Objectives
This study aimed to evaluate the effect of duloxetine (10 and 20 mg/kg) against chronic immobilisation stress (CIS)-induced anxiety, depression, cognitive impairment and neurodegeneration in mice.
Methods
CIS, 2 h/10 days (11:00 AM–1:00 PM) was applied after 30 min of pretreatment with saline, duloxetine 10 mg/kg and 20 mg/kg to the respective groups of animals, except the control group. Animals were examined for physiological (body weight, locomotion and grip strength), psychological (memory impairment, anxiety and depression), neurochemical (GABA and glutamate), biochemical (MDA, catalase, glutathione, superoxide dismutase) and histopathological changes.
Key findings
CIS exposure revealed anxiety-like behaviour, depression-like behaviour, motor in-coordination and learning and memory impairment in mice. Besides, CIS induction decreased the antioxidant enzymes (GSH, SOD and catalase), GABA and the viable neuronal cell count, whereas CIS exposure significantly elevated the MDA, AChE activity and glutamate content in the cortex and hippocampus.

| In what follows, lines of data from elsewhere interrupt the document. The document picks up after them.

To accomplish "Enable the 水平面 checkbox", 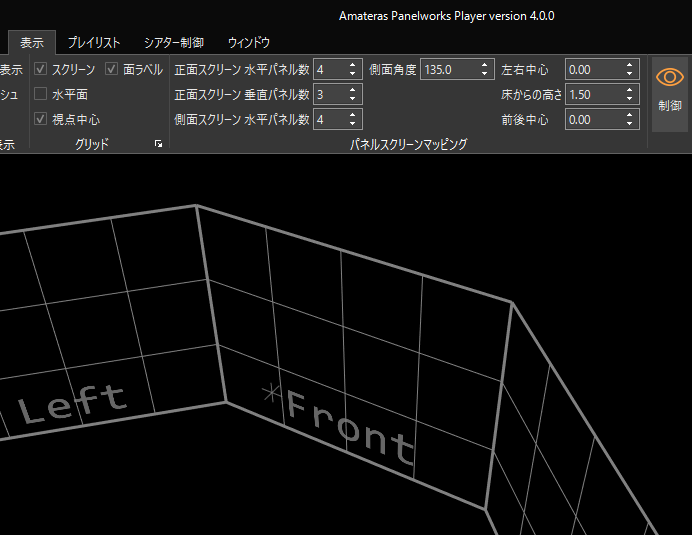I will click(41, 95).
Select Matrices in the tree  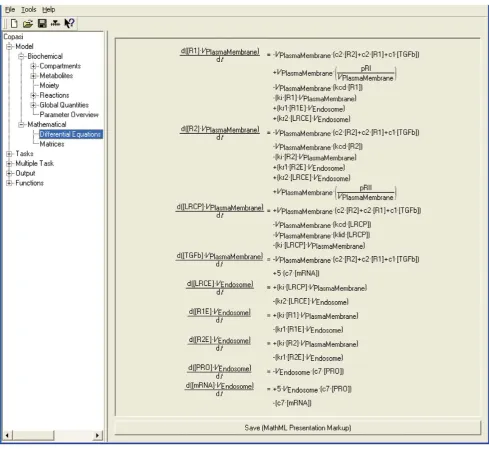[52, 144]
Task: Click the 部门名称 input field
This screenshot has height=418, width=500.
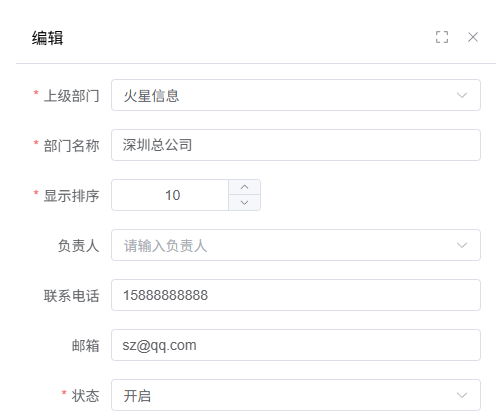Action: click(296, 145)
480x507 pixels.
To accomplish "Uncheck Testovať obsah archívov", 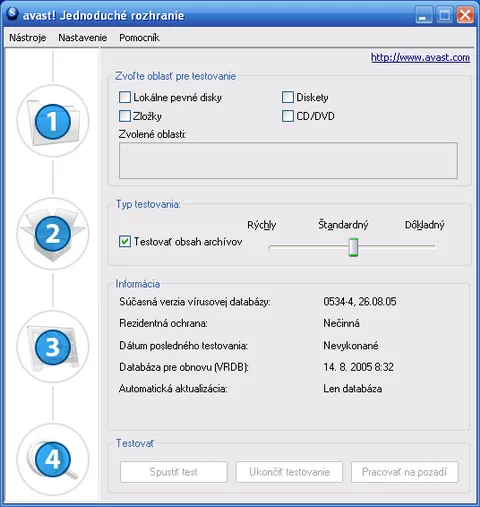I will coord(125,241).

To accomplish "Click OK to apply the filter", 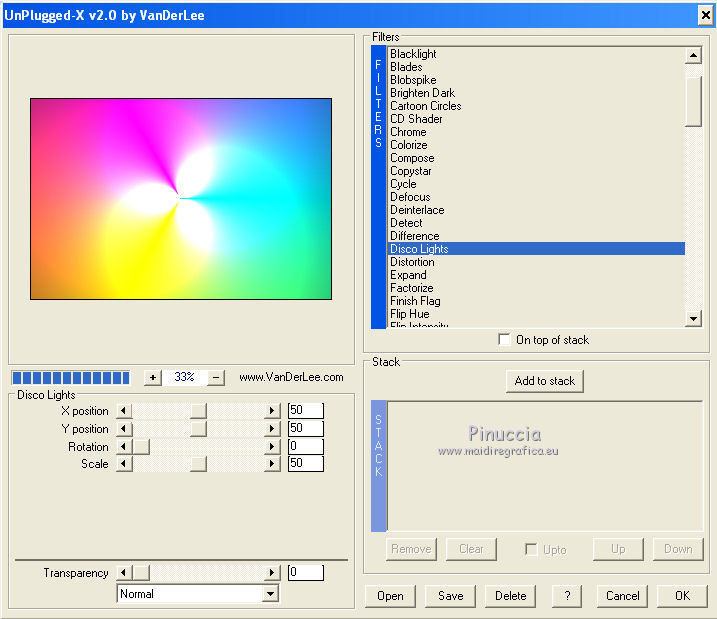I will click(681, 596).
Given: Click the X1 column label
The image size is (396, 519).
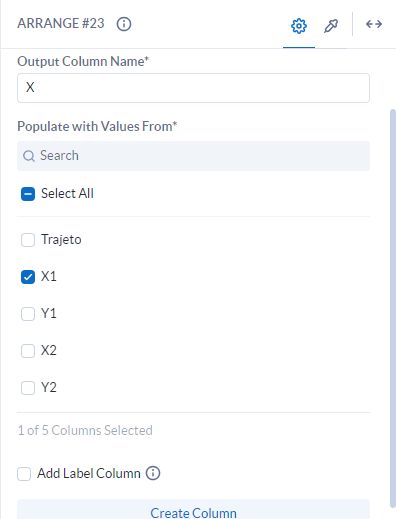Looking at the screenshot, I should pos(49,276).
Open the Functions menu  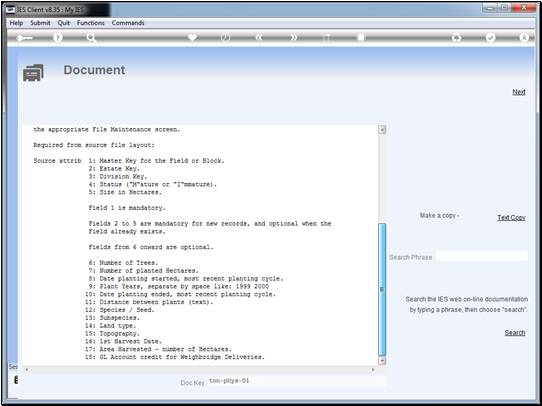tap(91, 23)
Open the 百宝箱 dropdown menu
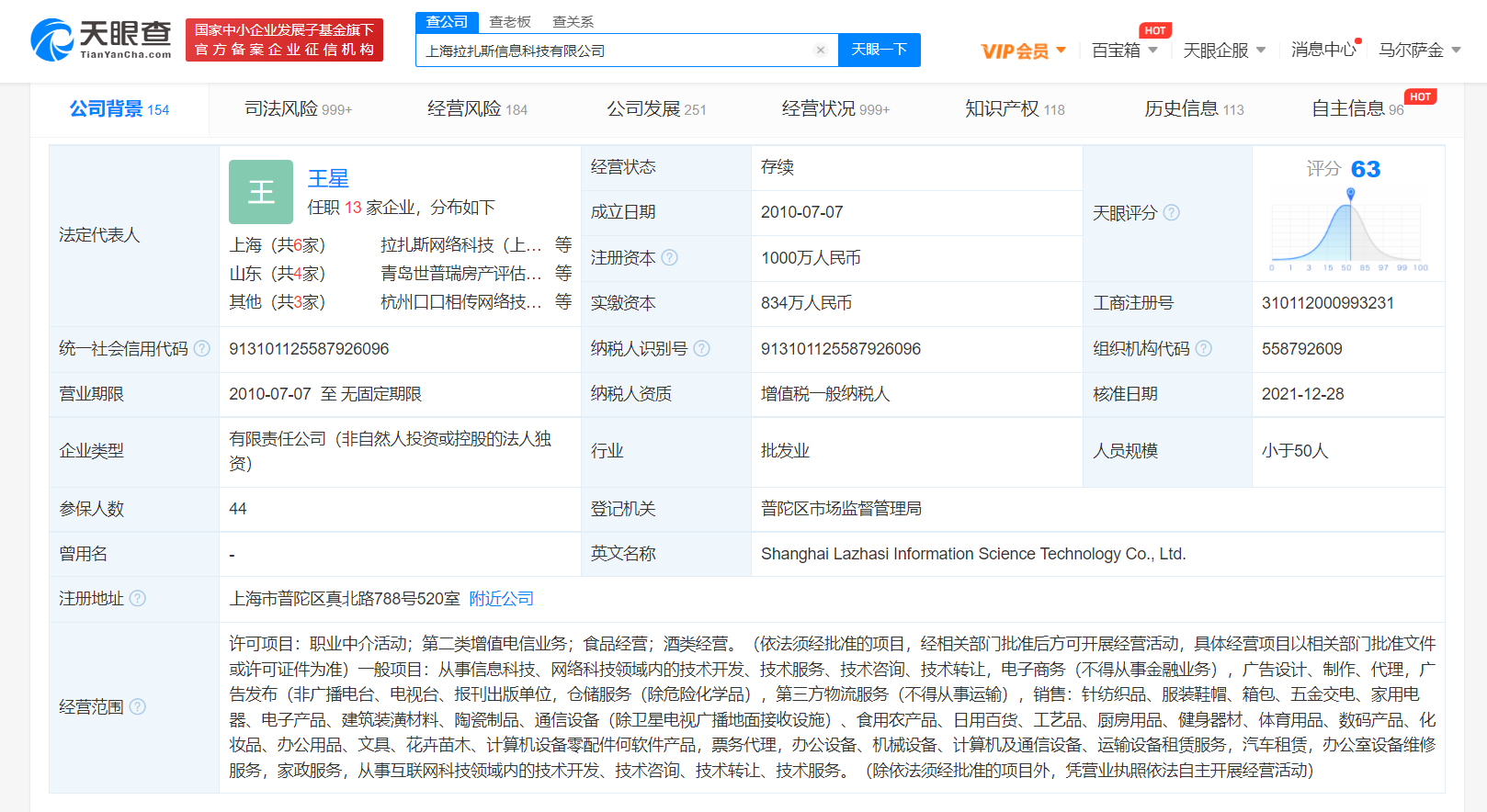The width and height of the screenshot is (1487, 812). (1124, 51)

Pretreatment with duloxetine10 and 20 mg/kg showed dose-dependent ameliorated effect against the CIS-induced alterations in mice.
Conclusion
In conclusion, the results of this study demonstrated the protective effect of duloxetine against neuropsychiatric symptoms, memory impairment caused by CIS-induction through inhibition of oxidative stress, AChE activity and glutamate release.